— Вы забываете, мой дорогой Гановер, — возразил Луковиль, — что за этой механикой, и химией, и абстракцией времени стоит человеческий ум, конструирующий, контролирующий и применяющий.
Внезапно вскочив со стула, Холл прервал его:
— Вы же безумцы! Засели здесь, как отшельники. Разве вы не понимаете, что эта проклятая машина скоро взорвется?
— Не раньше, чем наступит одна минута второго, — мягко заверил его Гановер. — Кроме того, Брин еще не рассказал нам о своих намерениях.
— За бесчувственной материей стоит человеческий ум; именно он руководит тупыми силами, — торопливо закончил Луковиль.
Старкингтон, наклонившись к Холлу, тихо ему сказал:
— Перенести бы эту сцену на подмостки для зрителей Уолл-стрит. Вот бы началась паника!
Воцарившееся молчание вновь прервал Холл.
— Послушайте, Брин, что вы собираетесь делать? Что касается меня и мисс Константин, то мы немедленно уходим, сейчас же.

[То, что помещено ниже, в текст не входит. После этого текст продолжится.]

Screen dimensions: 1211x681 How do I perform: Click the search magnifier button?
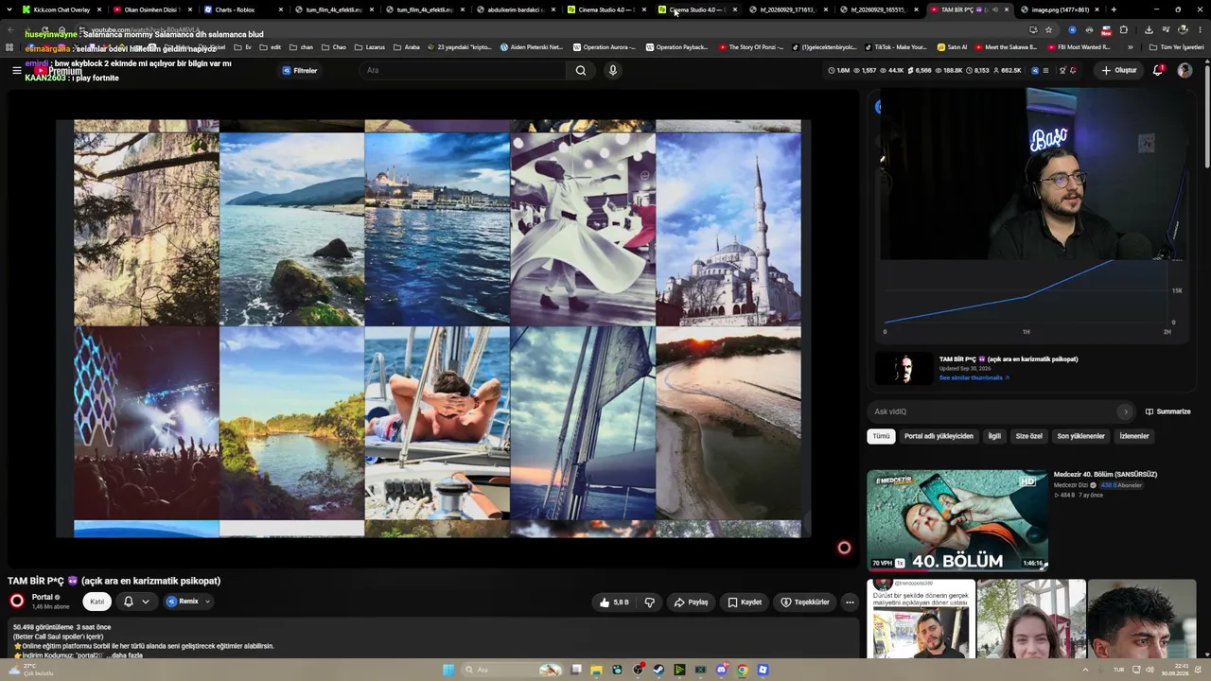(581, 70)
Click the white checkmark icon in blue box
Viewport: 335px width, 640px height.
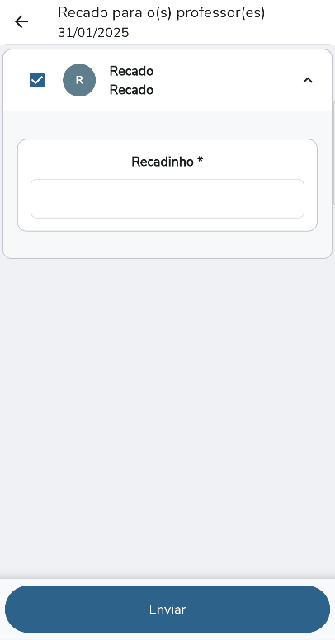[x=37, y=80]
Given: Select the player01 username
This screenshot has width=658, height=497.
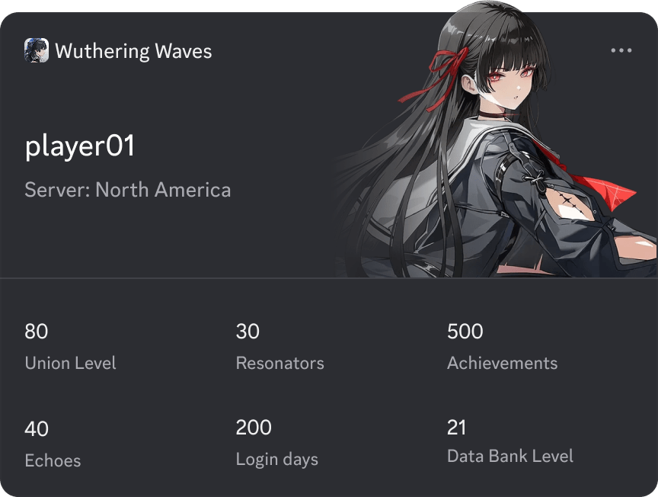Looking at the screenshot, I should (80, 146).
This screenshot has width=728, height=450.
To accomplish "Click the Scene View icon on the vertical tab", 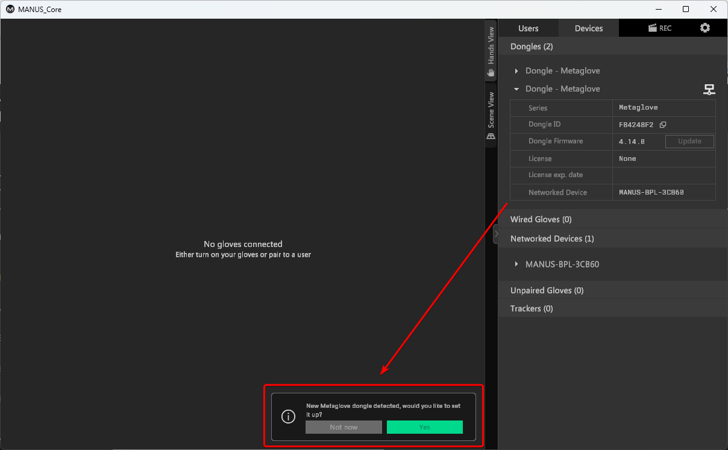I will pyautogui.click(x=491, y=136).
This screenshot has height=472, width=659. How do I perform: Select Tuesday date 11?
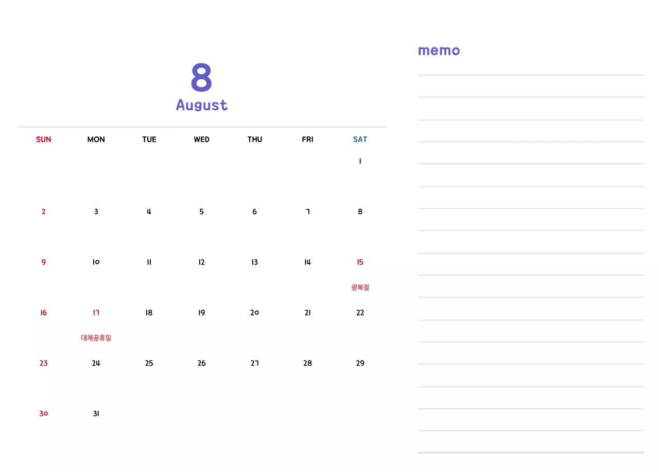point(149,262)
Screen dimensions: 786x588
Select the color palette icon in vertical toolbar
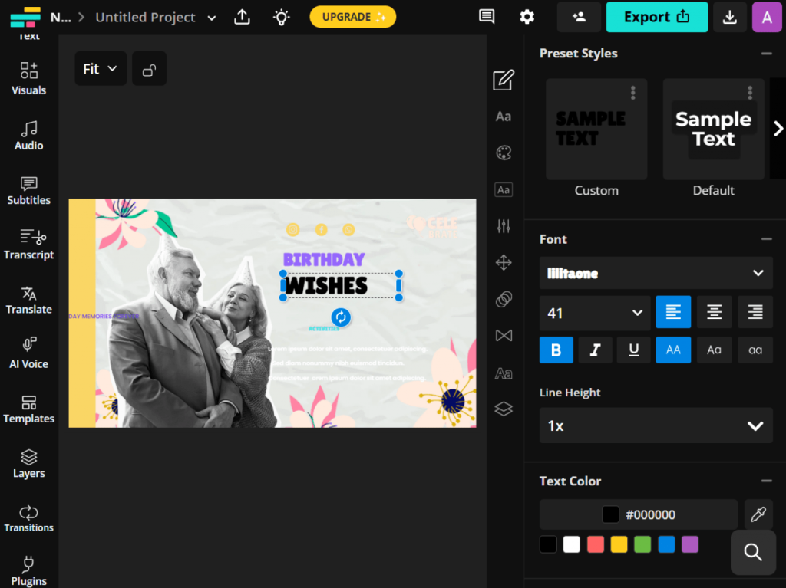pyautogui.click(x=504, y=153)
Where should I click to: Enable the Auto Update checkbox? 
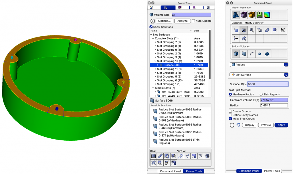(x=193, y=21)
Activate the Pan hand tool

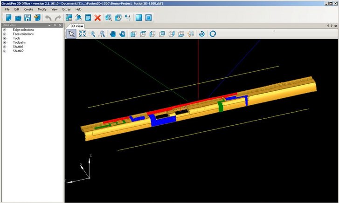coord(112,34)
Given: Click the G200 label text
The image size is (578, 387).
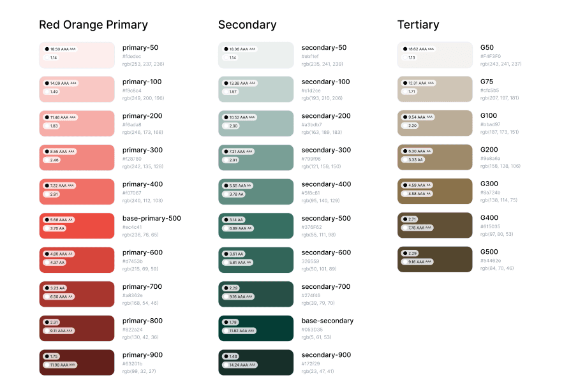Looking at the screenshot, I should click(489, 149).
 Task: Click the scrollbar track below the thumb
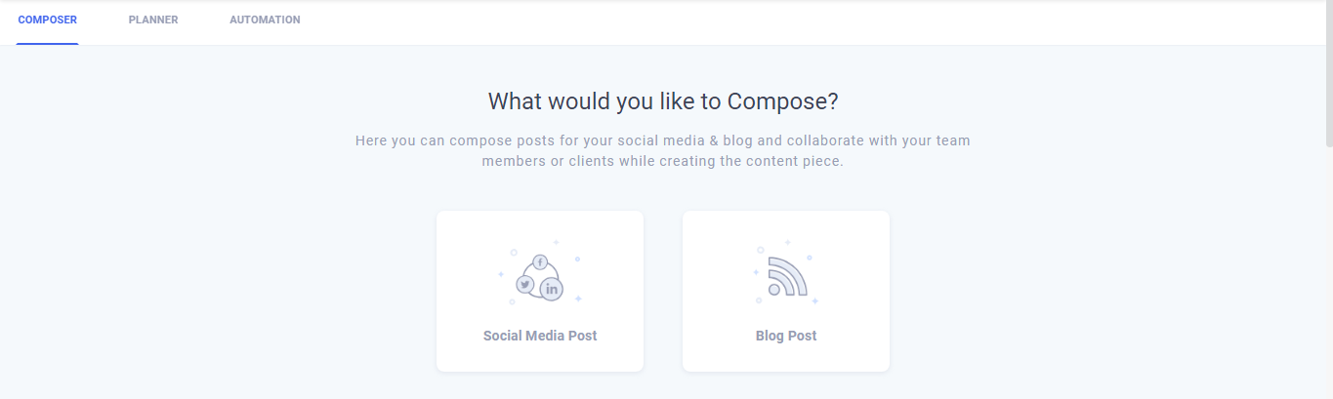click(1328, 273)
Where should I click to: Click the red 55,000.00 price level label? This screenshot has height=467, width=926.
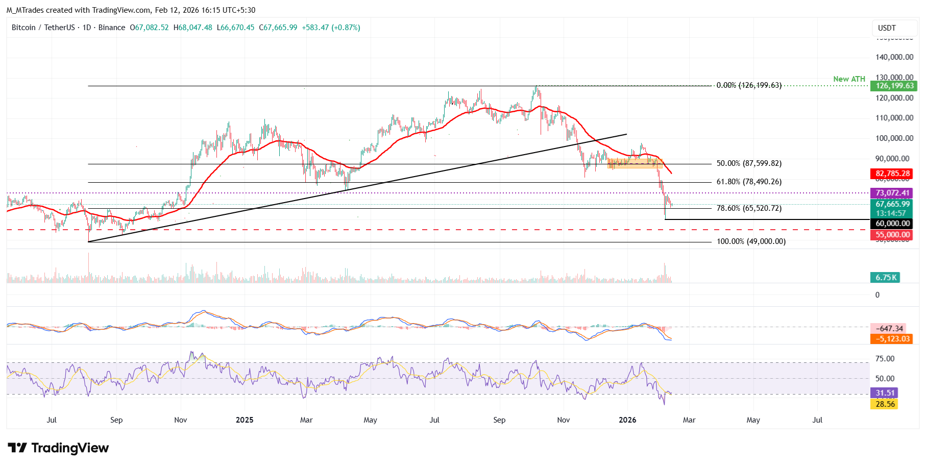click(892, 235)

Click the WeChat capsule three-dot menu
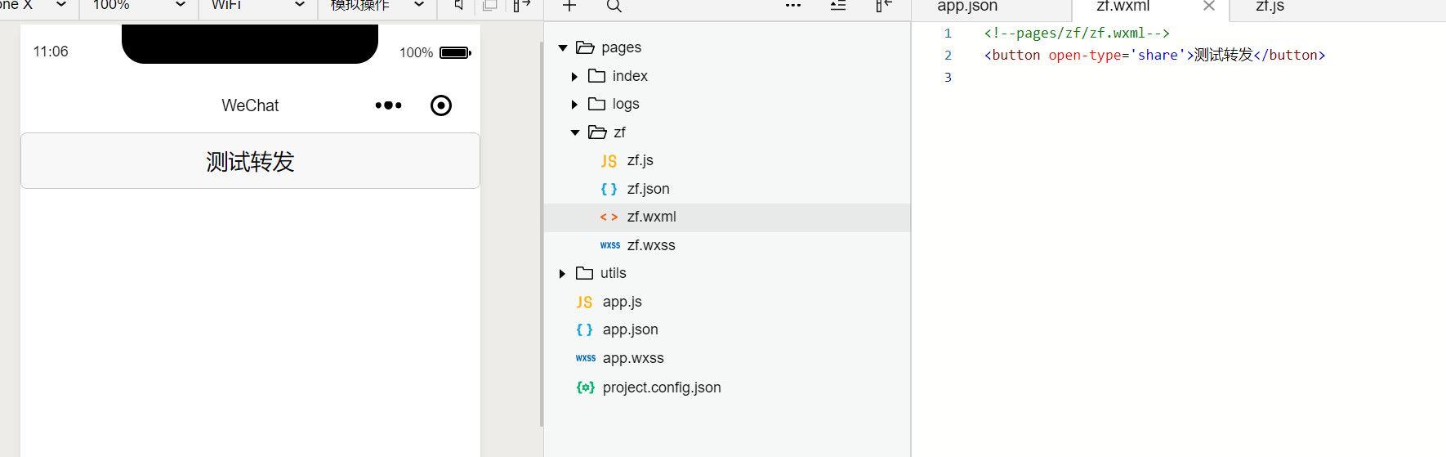coord(388,105)
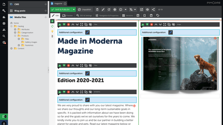Click the share icon in toolbar
Screen dimensions: 223x125
click(x=153, y=10)
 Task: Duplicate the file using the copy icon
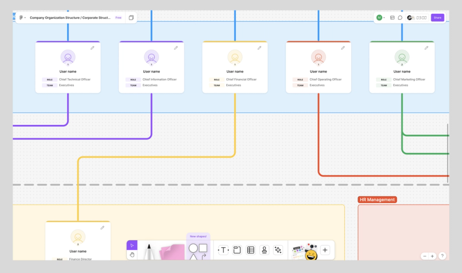[131, 17]
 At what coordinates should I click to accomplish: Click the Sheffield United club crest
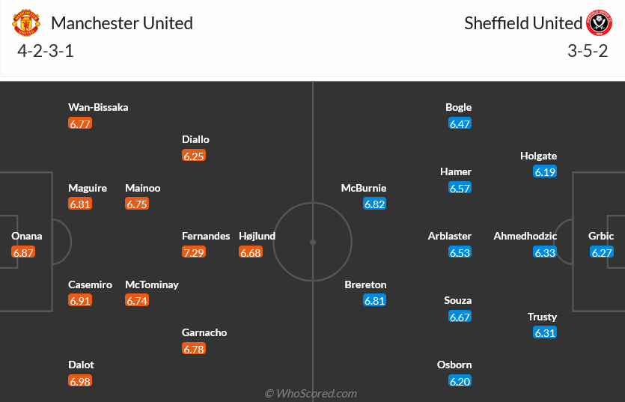(600, 22)
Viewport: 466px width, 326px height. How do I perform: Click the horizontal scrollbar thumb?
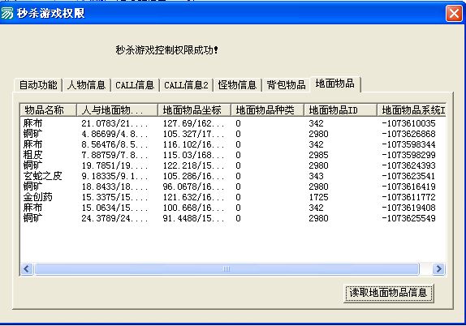pyautogui.click(x=227, y=269)
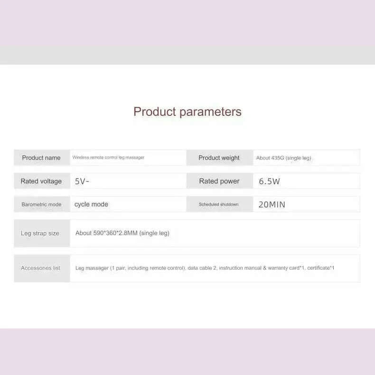
Task: Click the "6.5W" power value
Action: coord(269,181)
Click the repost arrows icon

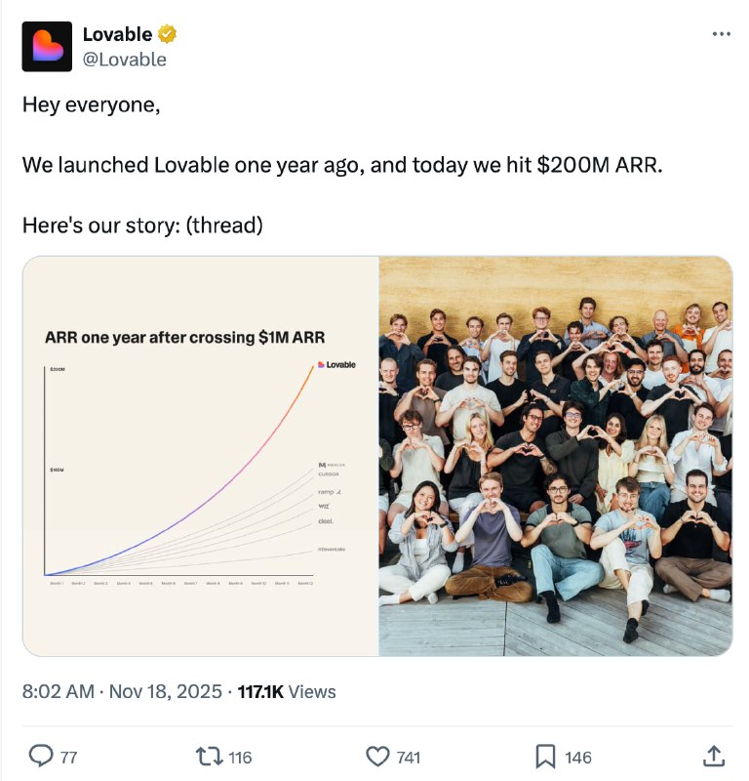point(209,757)
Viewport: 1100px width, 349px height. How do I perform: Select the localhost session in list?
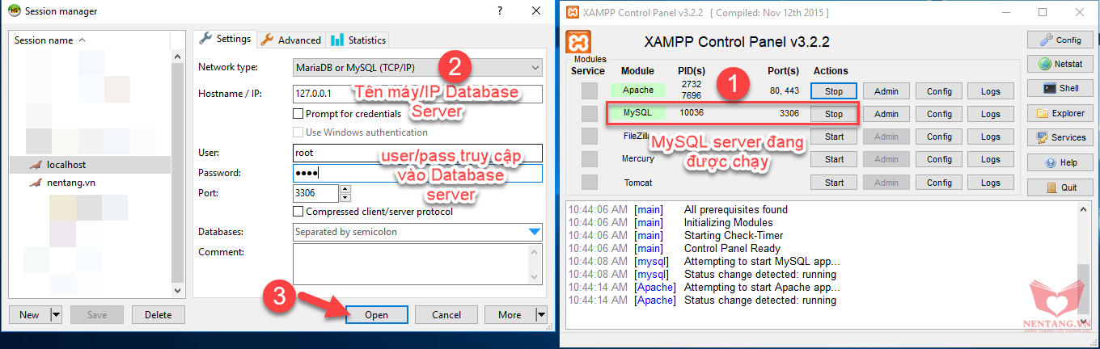pos(66,164)
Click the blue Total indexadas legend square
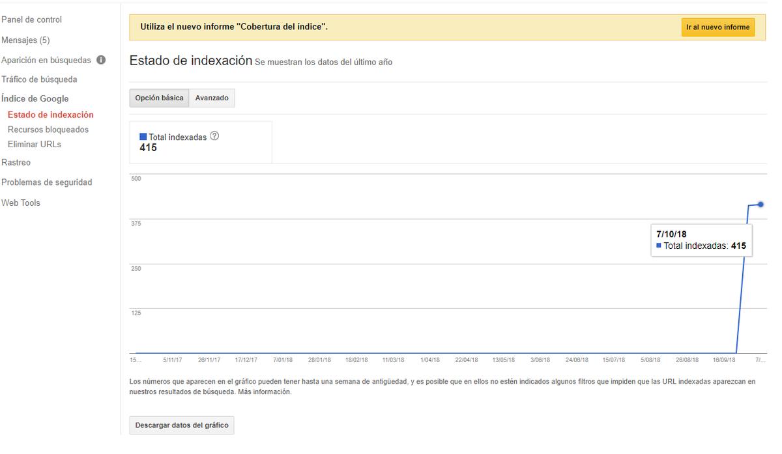The image size is (782, 454). point(143,137)
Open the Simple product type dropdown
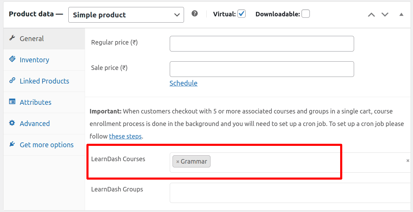Screen dimensions: 413x212 (x=126, y=15)
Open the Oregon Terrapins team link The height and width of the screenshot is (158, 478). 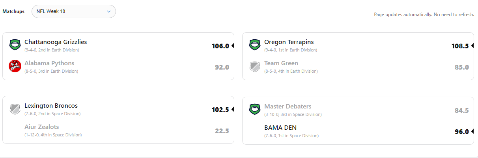tap(289, 42)
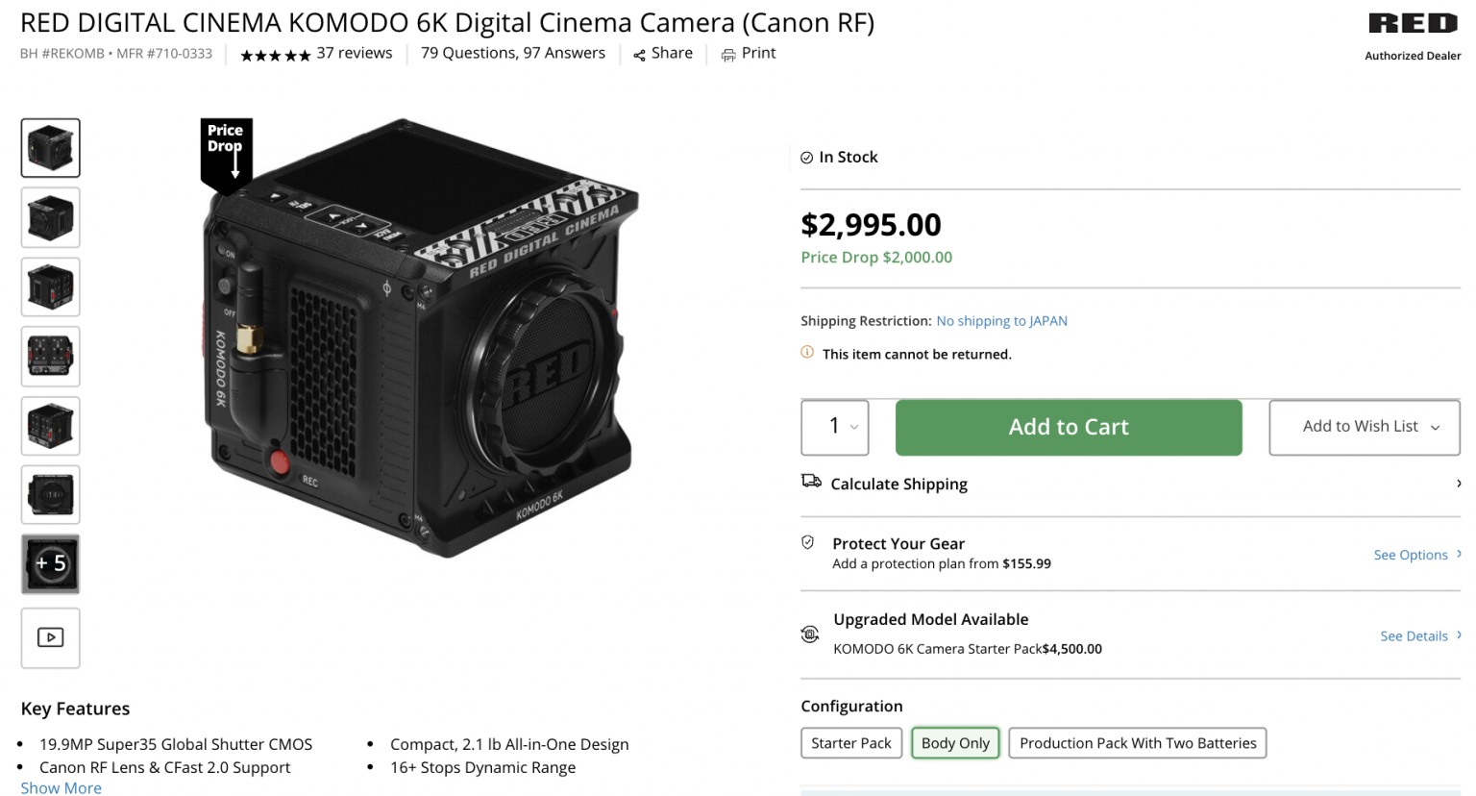This screenshot has width=1476, height=796.
Task: Open the video thumbnail in the gallery
Action: click(x=50, y=637)
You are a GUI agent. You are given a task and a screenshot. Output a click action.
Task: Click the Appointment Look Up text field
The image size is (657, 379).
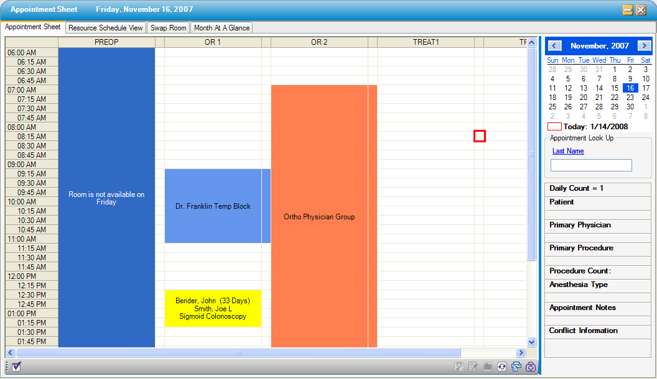[591, 165]
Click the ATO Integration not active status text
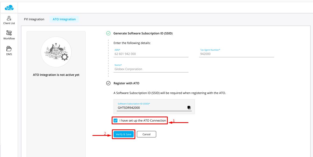This screenshot has height=157, width=313. click(x=56, y=75)
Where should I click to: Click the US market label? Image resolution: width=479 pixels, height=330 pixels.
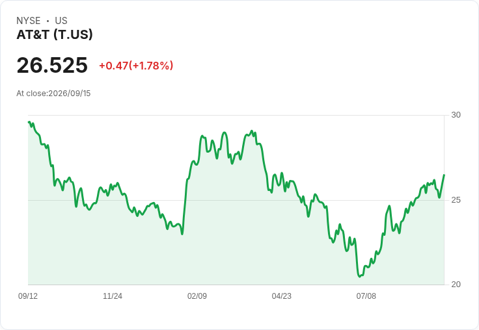point(61,21)
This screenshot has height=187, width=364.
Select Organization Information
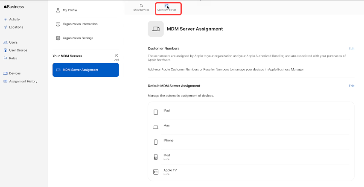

— О, у нас масса времени, — ответил хранитель голоса Накатодака. — И вот что я собираюсь делать. Я нахожусь между дверью и нашим уважаемым шефом. Сквозь стену-то он не уйдет. А дверь я охраняю. Остальные уходите. А я останусь с ним. Через минуту после окончания перемирия последнее поручение, принятое Бюро, будет выполнено. Прошу прощения, уважаемый шеф, один момент. Я не могу остановить процесс, но я могу ускорить его. Посмотрите, мой палец лежит на кнопке. Стоит только нажать на нее. Нажимаешь пальцем, и машина сразу взрывается. Как человек опытный, логически мыслящий, вы понимаете, что любая ваша попытка скрыться через эту дверь приведет к гибели всех, в том числе вашей дочери и временного секретаря. Поэтому вам лучше не покидать своего места. Не волнуйтесь, Гановер, формула не погибнет. Я умру вместе с шефом, как только минет одна минута второго. А формулы вы найдете в моей спальне в верхнем ящике секретера.
— Да сделайте же что-нибудь, — взмолилась Груня, обращаясь к Холлу. — Вы должны что-то сделать.
Холл, севший на место, снова встал, отодвинув бокал в сторону, он оперся рукой о стол.
— Джентльмены, — начал он, стараясь говорить спокойно. Своей уверенностью он сразу привлек внимание. — До самого последнего времени, несмотря на свое отвращение к убийствам, я чувствовал себя обязанным с уважением относиться к идеалам, которые руководили вашими действиями. Но теперь я вынужден взять под сомнение ваши мотивы.
Он повернулся к Брину, внимательно за ним наблюдавшему.
— Скажите, вы что же, в самом деле считаете себя заслужившим уничтожение? Ведь если вы отдадите свою жизнь во имя гибели шефа, то нарушите принцип, в соответствии с которым смерть от вашей руки любого человека должна обязательно быть оправдана преступлениями жертвы. Что же за преступление, позвольте спросить, вы совершили, чтобы дать ход приговору, который вы единолично себе вынесли?